Sextant of Tycho Brahe

Recent research has shown that this observatory had been one of the largest of the observatories built in the 16th century and was comparable to Tycho Brahe’s Uroniborg (16th century) as well as Ulug Bey’s Samarqand (15th century) and Nâsir al-din Tûsî’s Maragha (13th century).

In this short article I am going to dwell on only the first part, that is to say the instruments built in this institution.

The reputation of the observatory depends on first and foremost the preciseness of its instruments, secondly on the importance of the work done within; and then on the quality of the astronomers connected to it.

The available sources that give information about the instruments constructed in this observatory are:

· Alât-i Rasadîya li Zîj-i Shahinshâhîya (Astronomical instruments for the Zij of Emperor).[6]

· Sidra Muntahâ al afkâr of Taqî al-din[7]

· Âlâ al-din al Mansûr’s Poem.[8]

Generally, observational instruments in an observatory can be divided into two groups: fixed and portable. In enumerating the instruments, Taqî al-din does not say anything concerning the portable instruments.

Tycho Brahe built an observatory under the sponsorship of King Frederic II of Denmark in 1576. He equipped this observatory with the best possible instruments of his time and succeeded in becoming one of the great astronomers of all history by building these refined instruments, making accurate observations and helping the discoveries of Kepler.

Recent research has shown that there is an exact identity between most of the instruments of Tycho Brahe’s and Taqî al-din’s observatories.

Tycho Brahe and Taqî al-din were not satisfied with the instruments of the previous astronomers. They had new discoveries to use. These were the sextant, the wooden quadrant and astronomical clock.

The Mushabbaha bi’l manâtiq is composed of three rulers. Two of them are attached as the rulers of triquetrum. An arc is attached at the end of one of the rulers. This instrument is used to determine the distances between the stars.[9] Taqî al-din’s mushabbaha bi’l manâtiq and Tycho Brahe’s sextant should be considered among the great achievements of the 16th century.

[1] Source from:



[4] Sevim Tekeli, “Mechul Bir Yazarin Istanbul Rasathanesinin Aletlerinin Tasvirini Veren “Alât-i Rasadiye Li Zic-i Sehinsahiye” Adli Makalesi”. Arastirma, Vol. I, p. 91.
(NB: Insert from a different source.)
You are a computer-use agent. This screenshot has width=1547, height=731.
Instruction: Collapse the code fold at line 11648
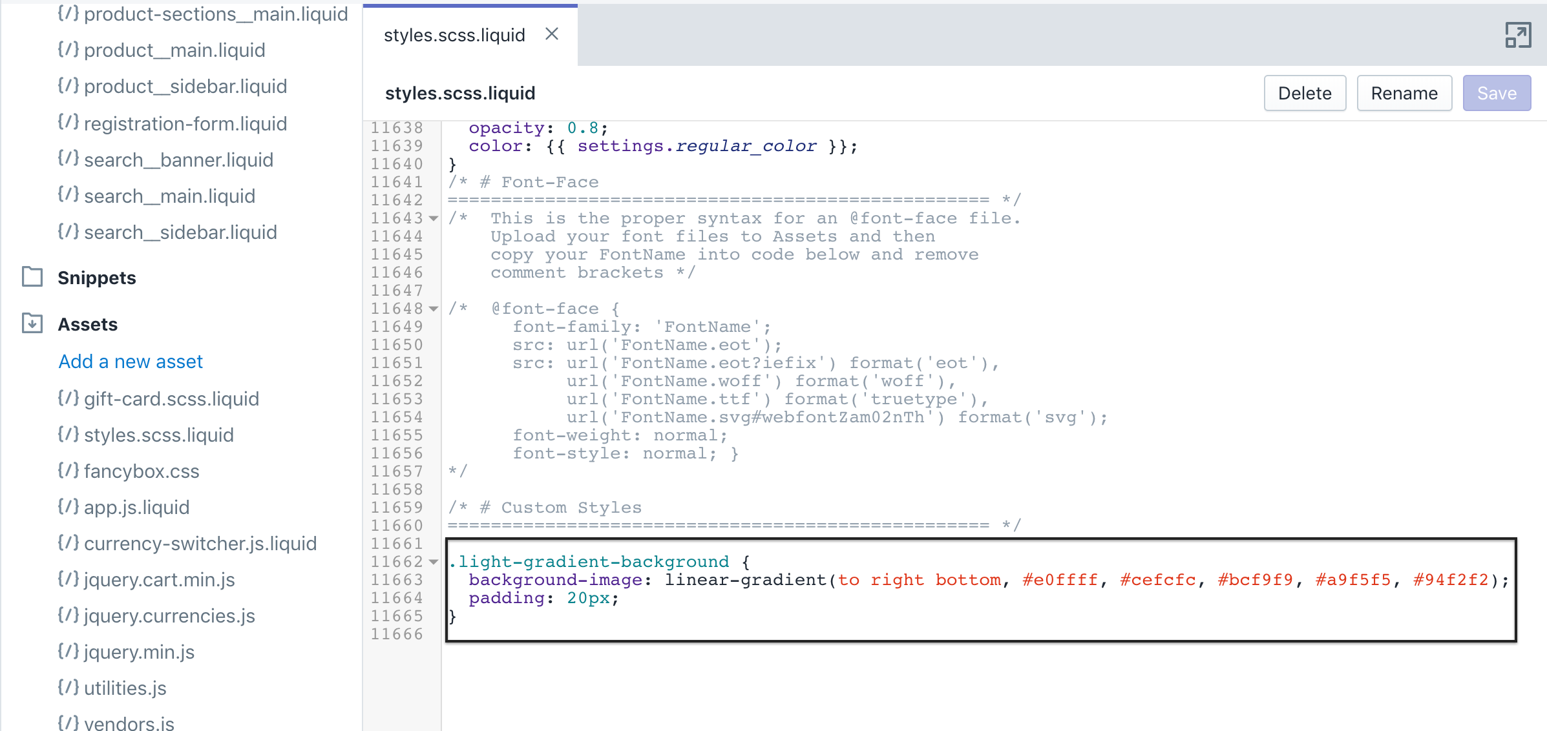click(433, 309)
[5] Nawîzâda ibn Yahyâ Âtâî, Dhayl al-Shaqaiq. Vol. I, 1268 H.P. 268.

[6] S. Tekeli, “Mechul Bir yazarin…..”. Arastirma, Vol. I. p. 71-122.

[7] Sevim Tekeli, “Takiyuddin’in Sidret ul-Munteha’sinda Aletler Bahsi”, Belleten, Vol. 25. p. 213-38.

[8] Aydin Sayili, “Alâ al-din al Mansur’s Poems on the Istanbul Observatory”, Belleten, Vol. 20, 1956.

[9] Sevim Tekeli. Takiyuddin’in Sidret ul Muntehasinda…. 224.